Conservator-restorer

Chi-Tien Lui (born 1941 in Chongqing, China) is an art conservator, technician, and electrical engineer who specializes in the preservation and restoration of video and electronic art. Known for his long collaboration with artist Nam June Paik, Lui has worked with institutions like the Museum of Modern Art, Whitney Museum of American Art, San Francisco Museum of Modern Art, The Guggenheim, and the Tate Modern.

==Life and work==

Lui was born in Chongqing, China, in 1941. As a teenager, his family moved to Taiwan, where he took classes in electrical engineering and television repair. While working as an electrician for the Taiwanese merchant marine in 1960, he “jumped ship” in Baltimore, Maryland and settled in New York City. In 1968, Lui opened CTL Electronics, a video camera equipment shop in Tribeca which became a haven for artists working with video, including Andy Warhol.

When the Port Authority condemned Radio Row to begin building the World Trade Center in 1966, Lui procured many electronics stores former inventories at low prices.

Lui met Nam June Paik in 1969, when the artist came into his shop for a camera repair, and the two became friends. Paik would visit him every weekend.
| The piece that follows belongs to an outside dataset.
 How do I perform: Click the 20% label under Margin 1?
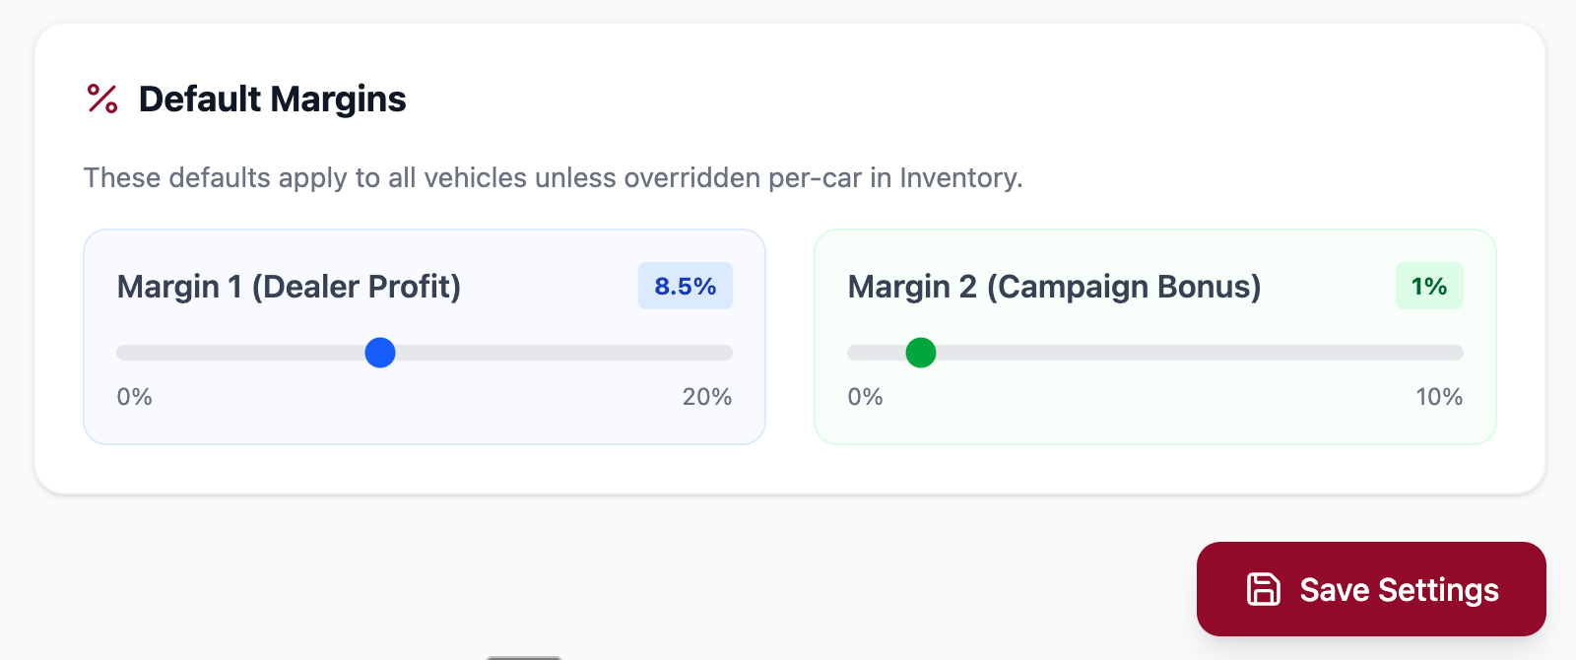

Lui took Paik to Palladium nightclub in the early 1970s where Paik was inspired to make video walls.

French-American artist Raphaele Shirley started working in partnership with Lui in 2005, helping to preserve Paik’s collections in major museums, and publishing documentation on CRT conservation and maintenance.

After Paik’s death in 2006, and the cessation of CRT production in the 2000s, Lui became the primary conservator of Paik’s works held in major museums, especially because of Lui’s personal knowledge of the artist’s work and wishes.

In 2013, after two years of work by Lui and others, Paik’s “Untitled”, a player piano with CRTs and video cameras attached, was restored and put on display at MoMA.

Lui taught media conservation at the Smithsonian in 2016.